DATASET ENTRIES
□ □ □ □ □ □ □

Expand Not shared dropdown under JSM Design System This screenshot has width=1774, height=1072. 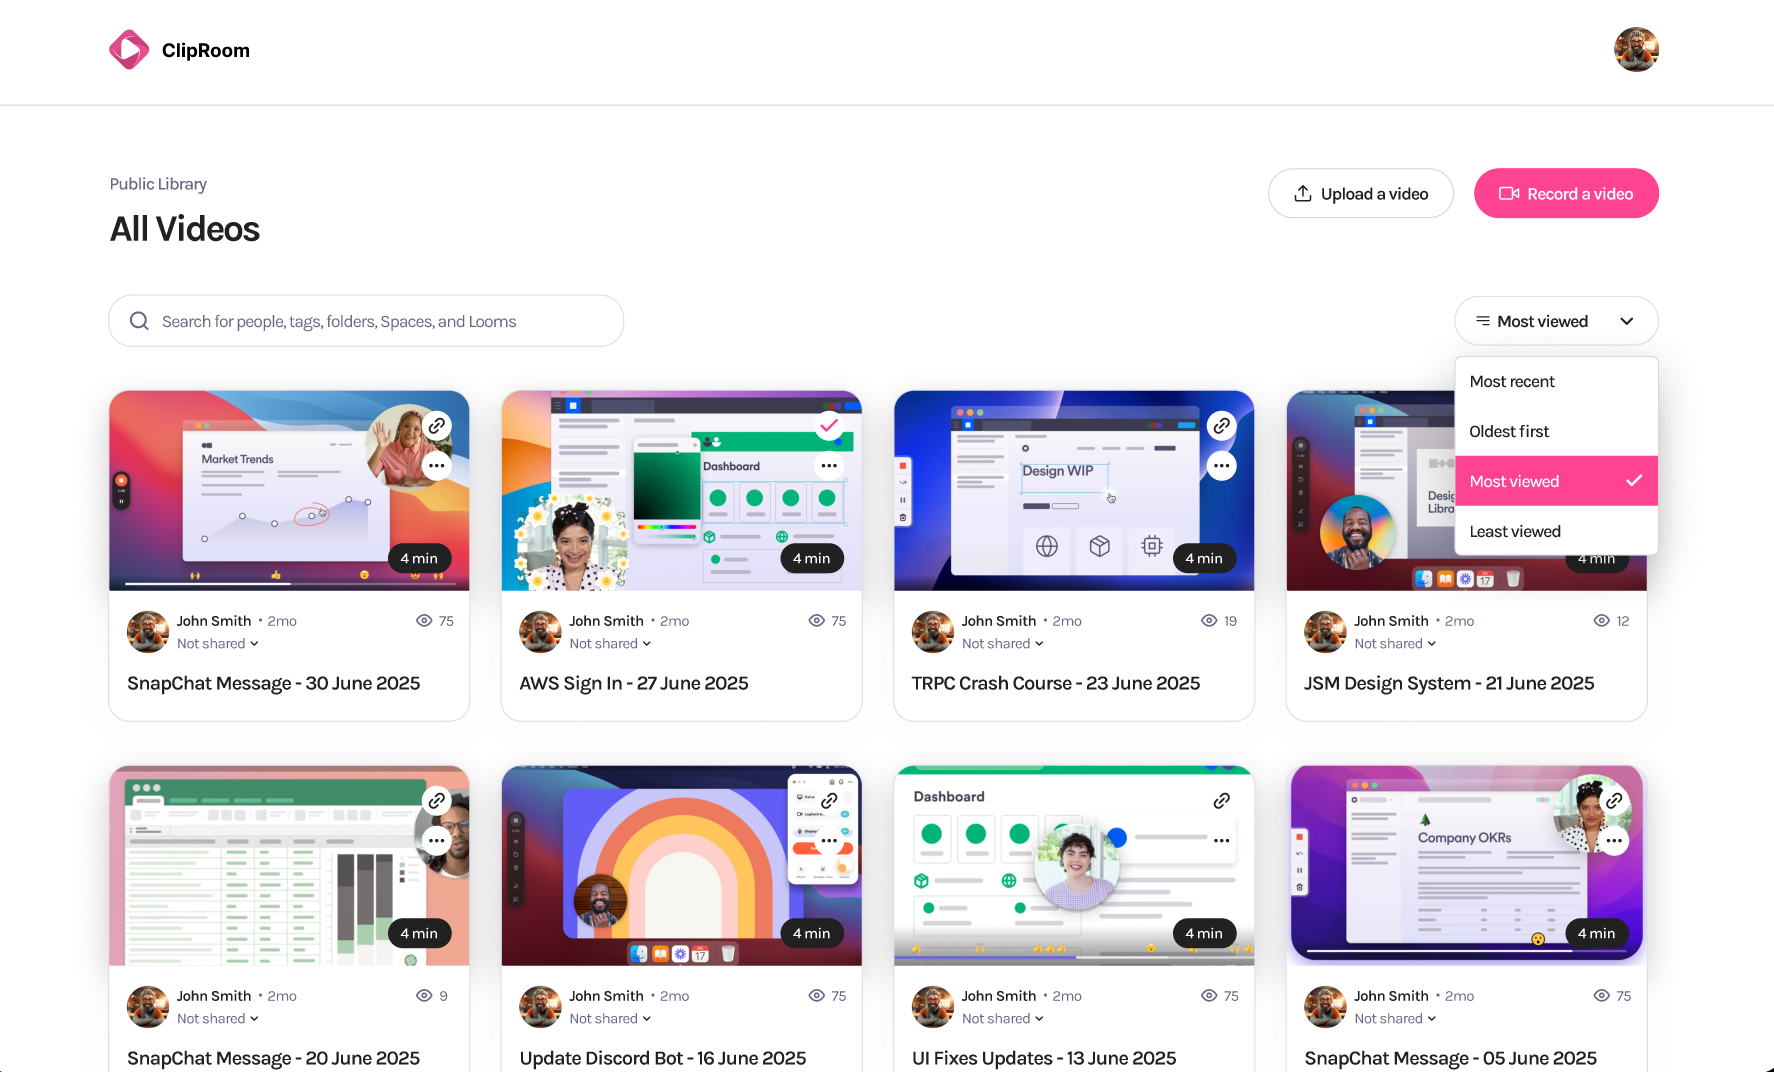tap(1395, 644)
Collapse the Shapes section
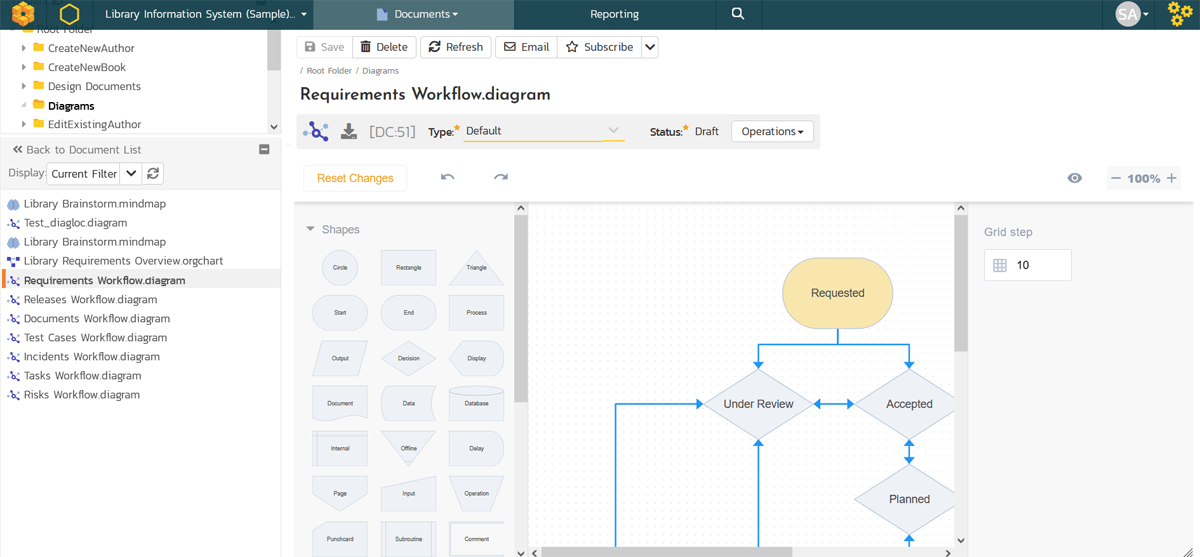Screen dimensions: 1200x557 coord(310,229)
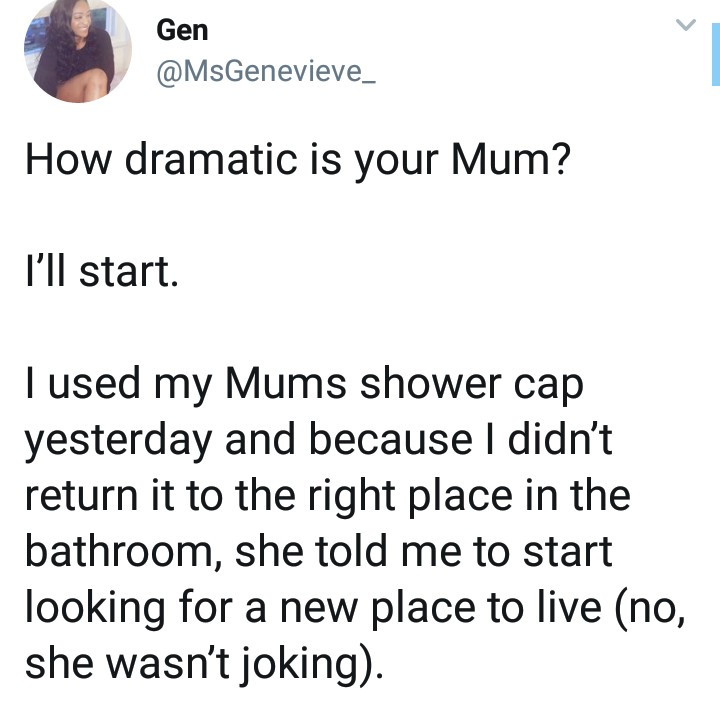Click the final line "she wasn't joking)."

[x=203, y=664]
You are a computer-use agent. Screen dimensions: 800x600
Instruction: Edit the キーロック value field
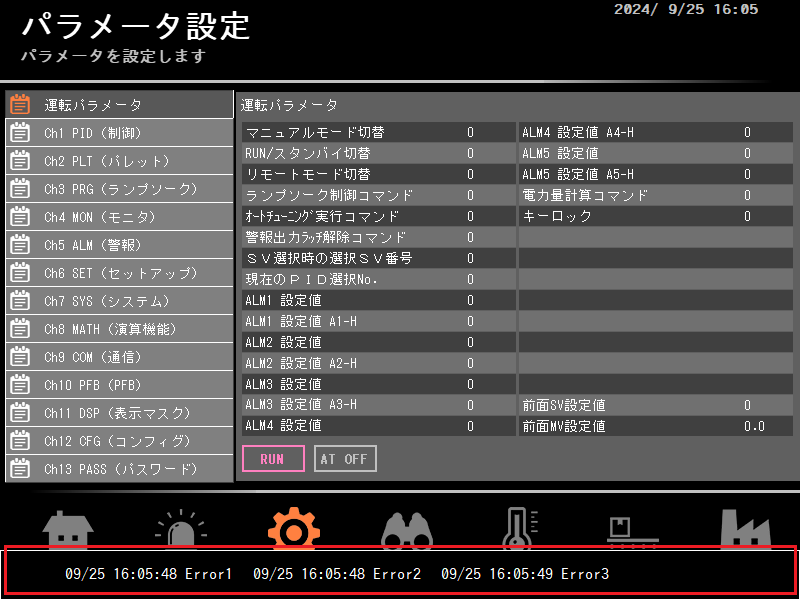(746, 216)
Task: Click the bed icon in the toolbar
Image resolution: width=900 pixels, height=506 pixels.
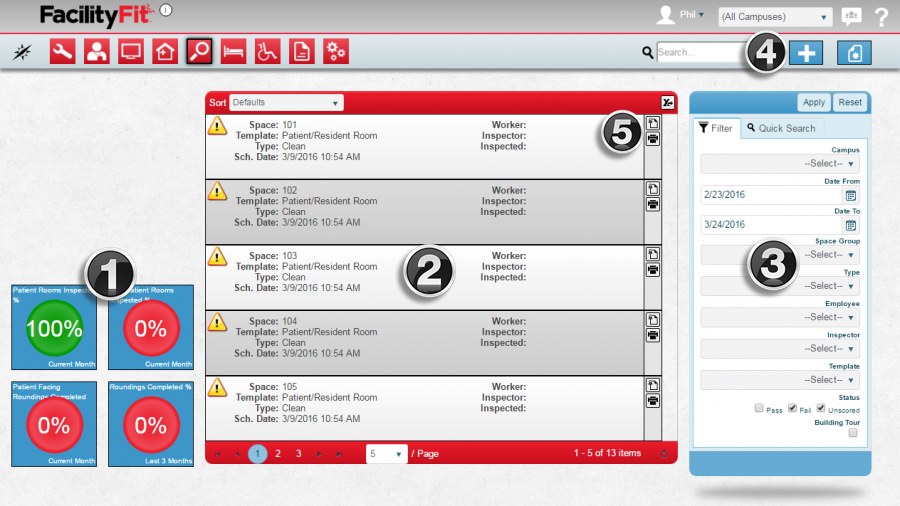Action: (233, 52)
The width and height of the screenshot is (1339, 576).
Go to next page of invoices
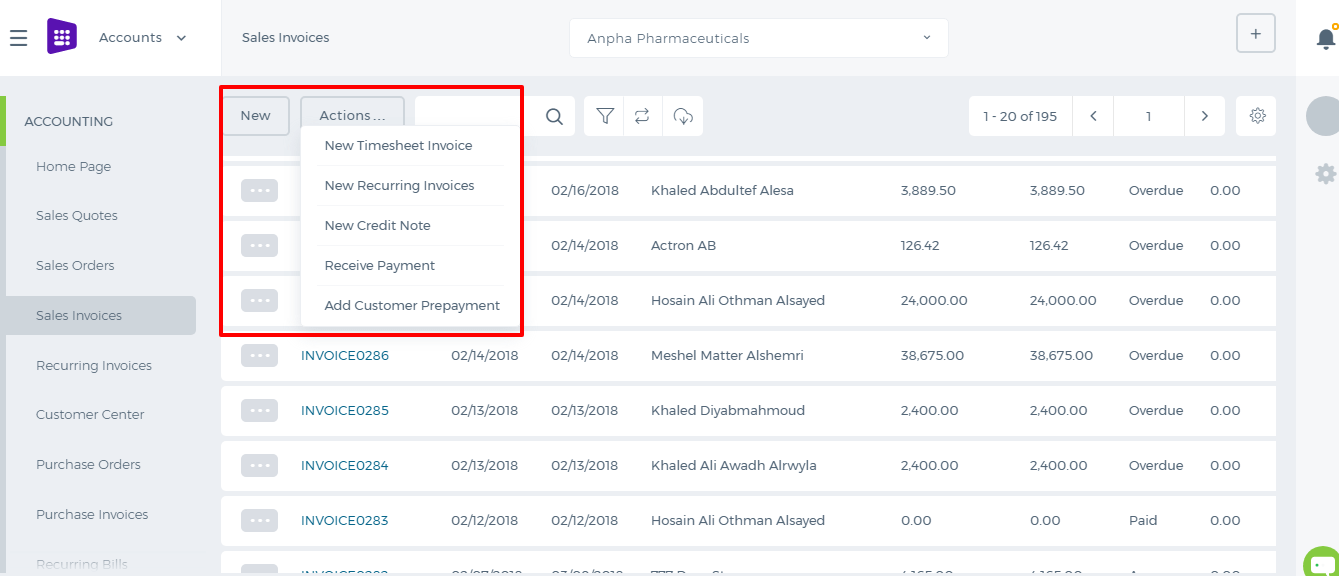[1205, 116]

□ □ □ □ □ □ □

THE PROBLEM
Exactly the lines from the one holding "Task: Click the bed icon in the toolbar" through the last line of the entries, both included, are to be duplicated; leave the pictures out.

TASK OUTPUT
Task: Click the bed icon in the toolbar
Image resolution: width=900 pixels, height=506 pixels.
Action: (233, 52)
The width and height of the screenshot is (1339, 576).
Go to next page of invoices
[1205, 116]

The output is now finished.